“My posse’s in effect and we’re doin’ the do
And we got more rhymes than your damn crew” - Beastie Boys, Posse in Effect
I have a posse. Why is everyone snickering? For the purposes of this entry, “posse” isn’t my friends. It’s the people I interact with frequently. More specifically, the ones that enable me to do what I do; my drycleaner, my bartender, my hairstylist (hate that word, but trust me – she ain’t no barber. Haircutress?), etc. So, my posse is…people I’m paying for goods and services? Well, yeah. At first glance. But the difference is in my attitude toward them. I’ve made them an important part of what I do. They are my posse. My business partners. My Team.

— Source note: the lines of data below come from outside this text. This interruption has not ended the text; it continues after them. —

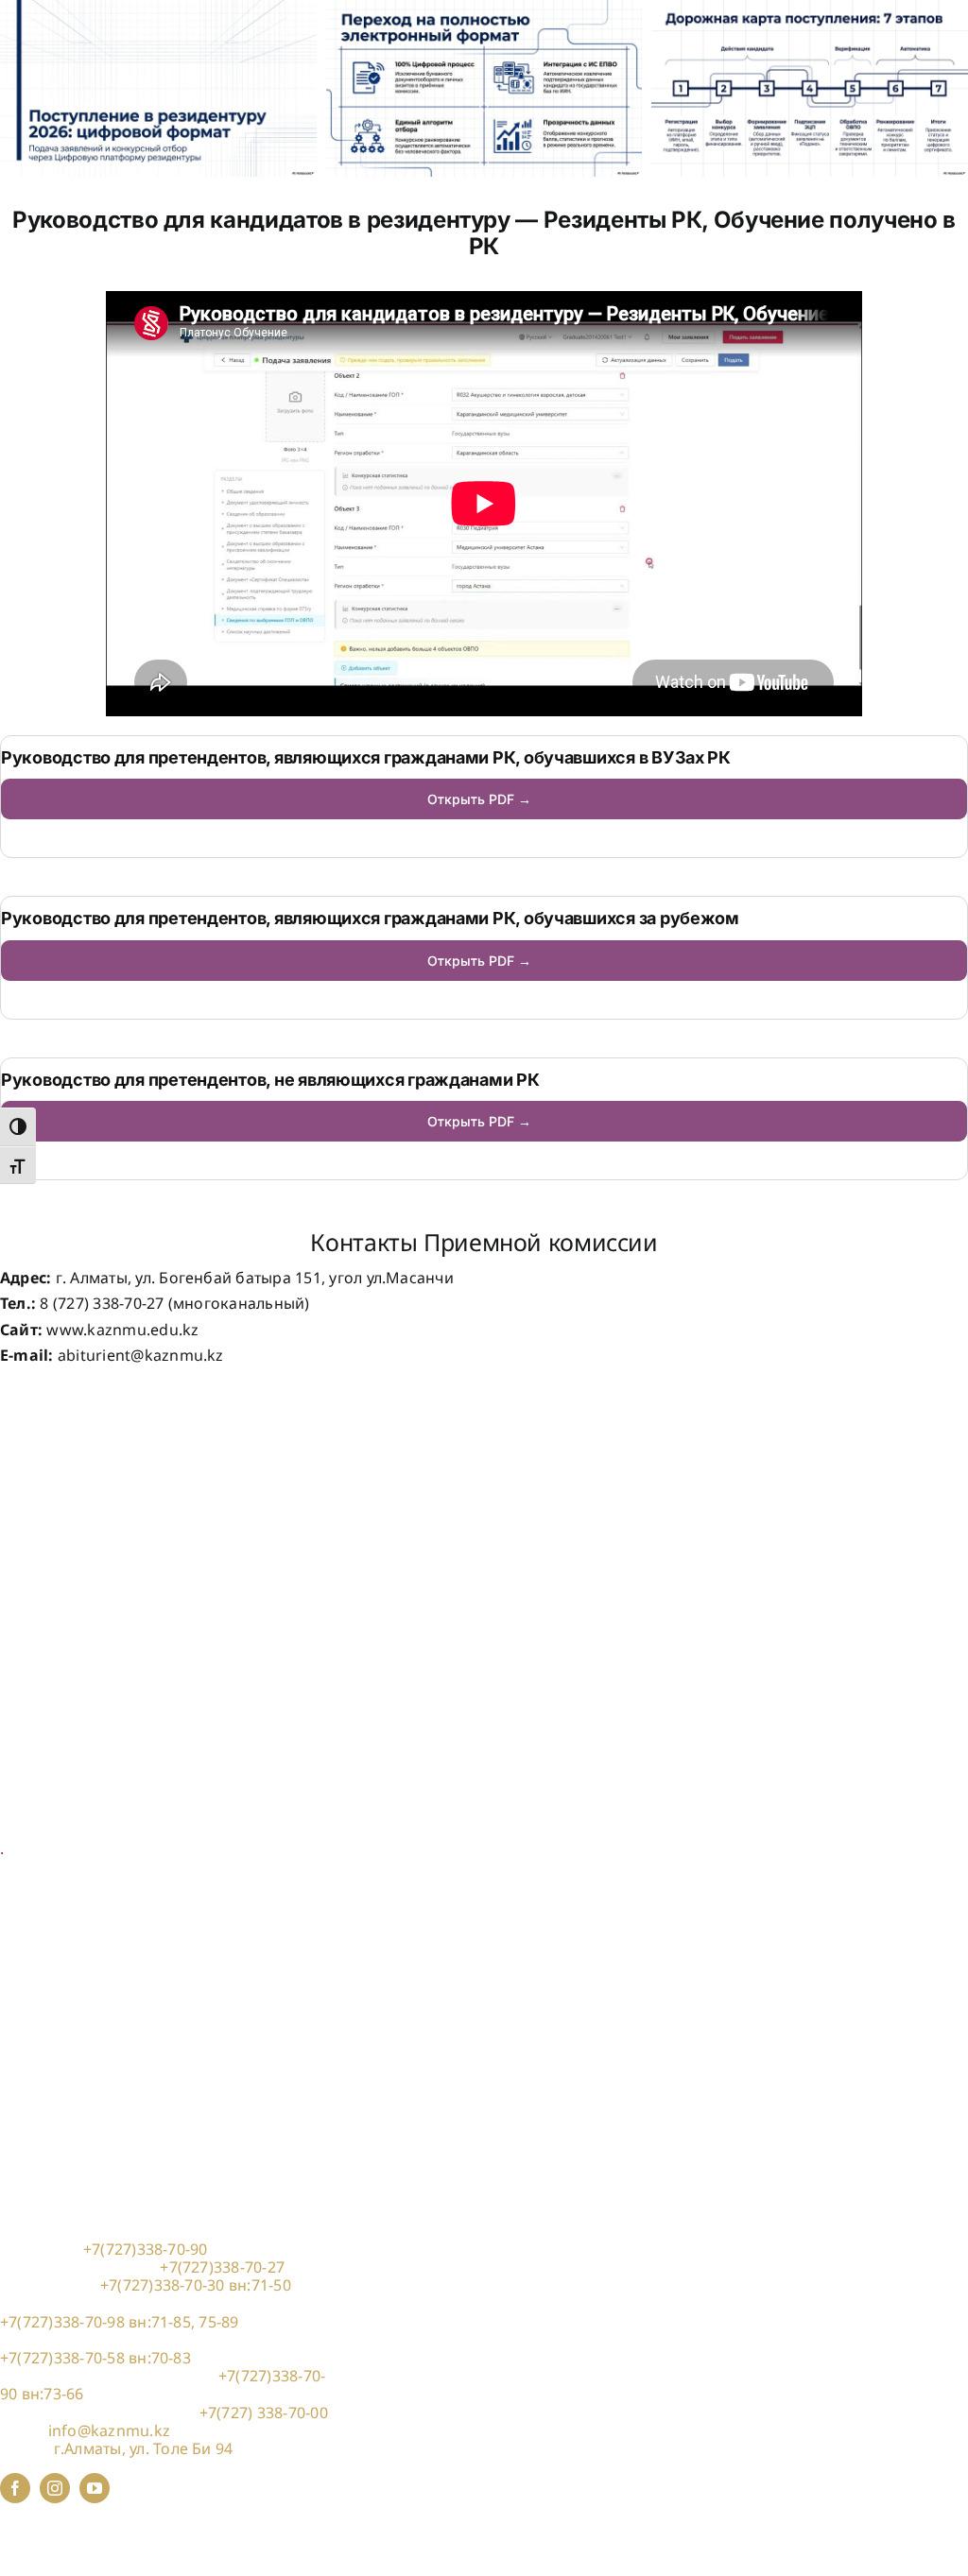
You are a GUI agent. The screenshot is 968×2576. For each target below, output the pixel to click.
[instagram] (55, 2488)
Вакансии (36, 1526)
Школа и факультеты (78, 1812)
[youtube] (94, 2488)
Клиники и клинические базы (112, 1938)
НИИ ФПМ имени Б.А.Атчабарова (125, 1616)
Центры (29, 1830)
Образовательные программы (115, 1794)
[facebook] (15, 2488)
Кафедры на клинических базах (120, 1956)
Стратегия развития (74, 1507)
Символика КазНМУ (75, 1489)
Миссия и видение (70, 1471)
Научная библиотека (79, 1633)
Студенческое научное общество (125, 1651)
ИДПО (23, 1975)
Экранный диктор (68, 1684)
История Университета (86, 1453)
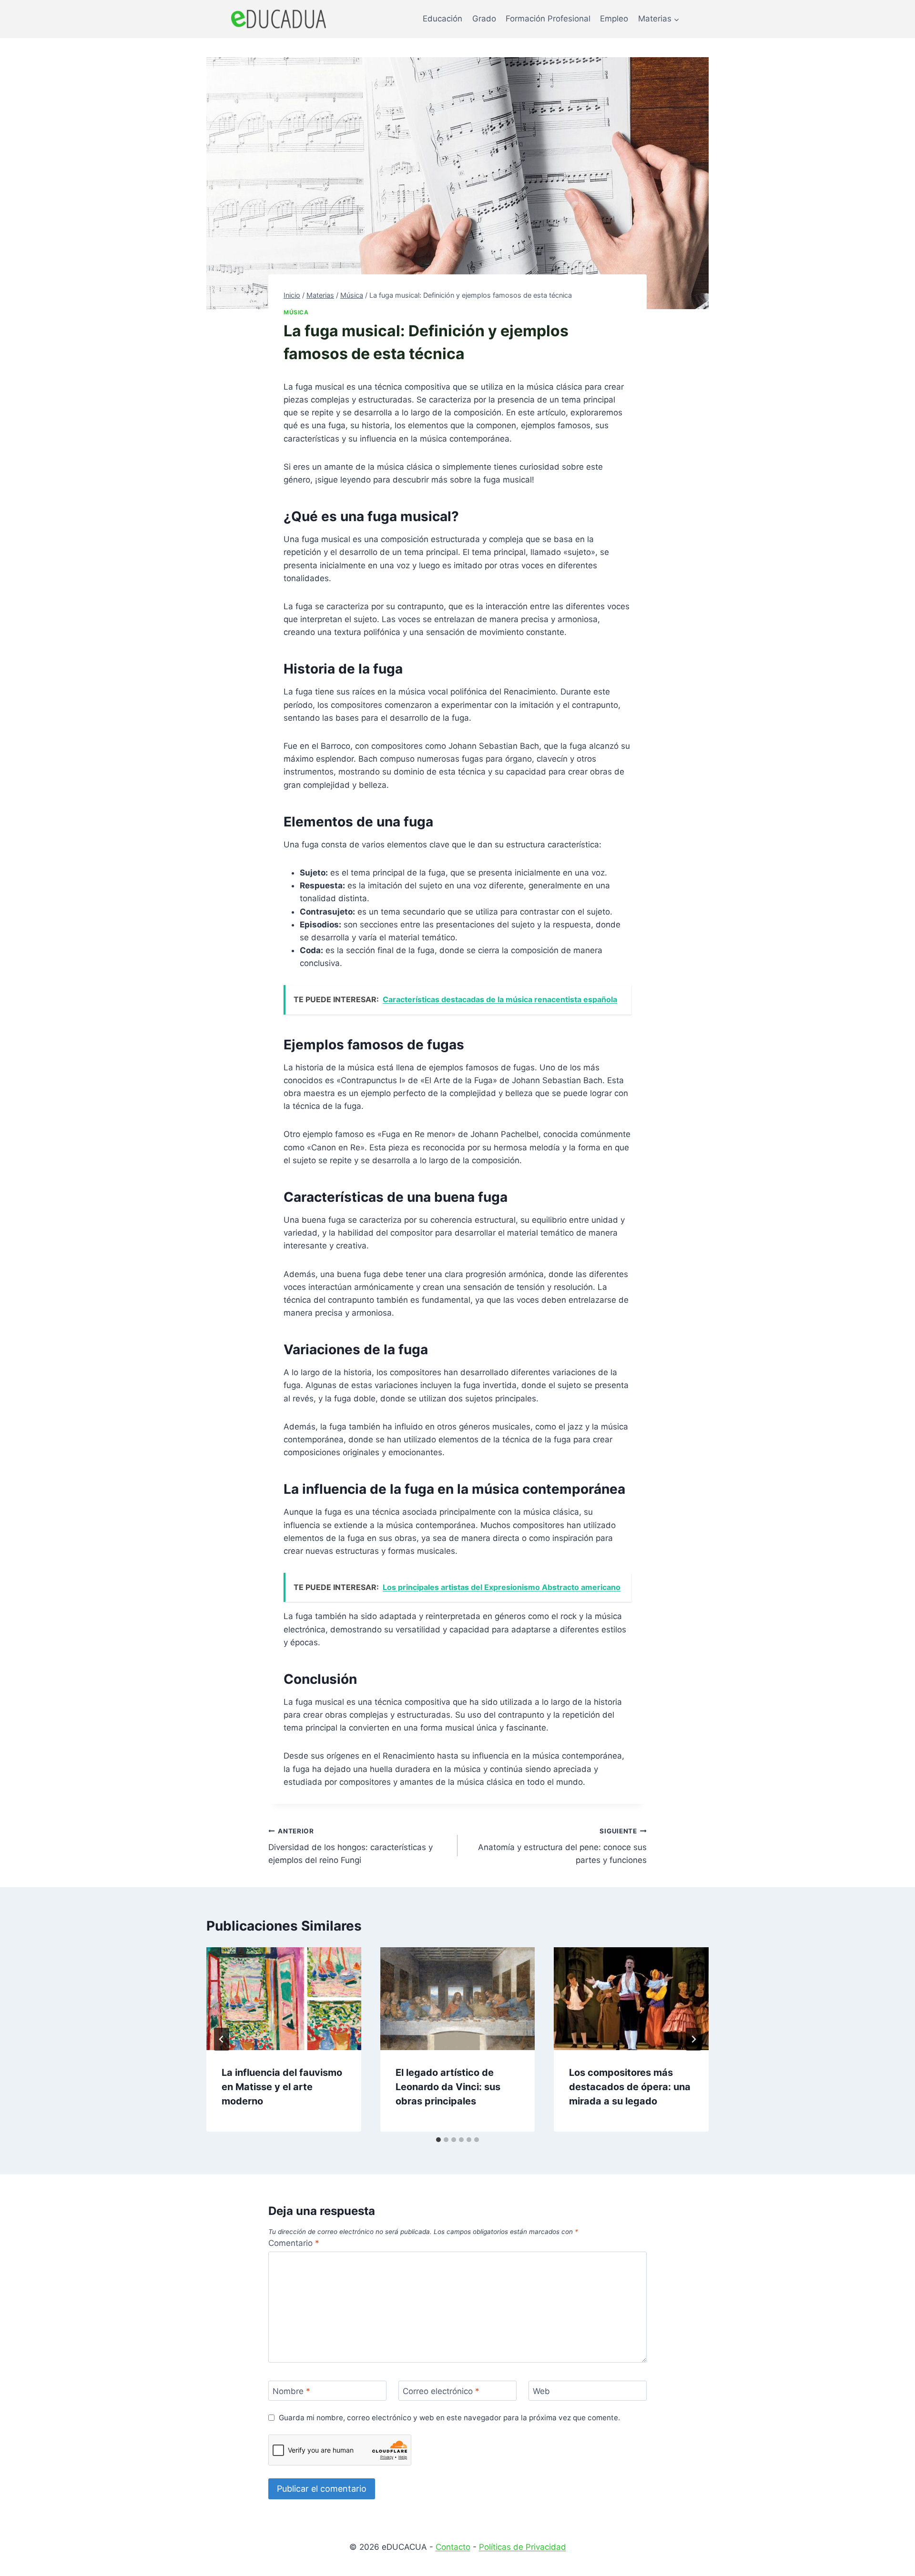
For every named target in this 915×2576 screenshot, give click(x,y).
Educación (442, 18)
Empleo (614, 18)
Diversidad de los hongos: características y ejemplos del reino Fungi (350, 1846)
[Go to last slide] (221, 2039)
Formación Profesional (548, 18)
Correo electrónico (441, 2391)
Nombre (291, 2391)
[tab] (438, 2139)
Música (296, 312)
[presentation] (283, 1998)
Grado (484, 18)
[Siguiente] (693, 2039)
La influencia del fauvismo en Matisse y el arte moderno (282, 2087)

Figo owns three Devrim Cleaners locations. He keeps my shirts crisp, my suits sharp, and he’s fun to chat with. I’m sure he and his family provide personalized service to all of their customers. But when Figo is tailoring my suit, it’s not just A suit. He’s tailoring JAY’S suit. That’s an important difference.
Joe mixes some amazing cocktails. He makes me a cherry coke (cherrys + grenadine + whatever high fructose Coca-Cola approximate they sell) to get me fired up at the start of a long night of comedy. Joe makes devastatingly good margaritas to mellow me out at the end of a long day of #Hustle. I tip well, he pours heavily, and we both benefit.
Stevie has been cutting my hair for ten years. She’s had to listen to stories about every single time I have vomited in public, yet she still takes personal pride in sending me out into the greater world looking my best.
“Got my hand in my pocket and my finger’s on the trigger
My posse’s gettin’ big and my posse’s gettin’ bigger” – Beastie Boys, The New Style
With the birth of our son 6 months ago, my posse has exploded. We have a peditrician, nanny, and a cabal of ultra-capable babysitters. All people that I trust fully (or, at least, mostly) with my son’s health and well being. Without them I couldn’t leave the house to make the funny without worrying about the little guy. And trust me, my son is always on my mind – so my posse allows me to leave with secure, happy thoughts.
In comedy improvisation, we put a very strong emphasis on creating realtionships on stage. A scene in which two strangers meet and haggle over the price of a taco can be the most excrutiatingly unfunny thing in the world. But two characters who know each other, sharing their lives and opinions and philosophies while *not* discussing that taco? That will be at least interesting, with strong potential for hilarious.
Because I’ve made these people an important part of my ability to create comedy professionally, I’m interacting with members of my team; my co-conspirators in world domination. Because of them, I can be in front of an audience or workshop and feel confident about looking competent. That makes my job a lot easier. And all I had to do was focus a little time and energy on creating basic relationships with my goods and services providers. My POSSE.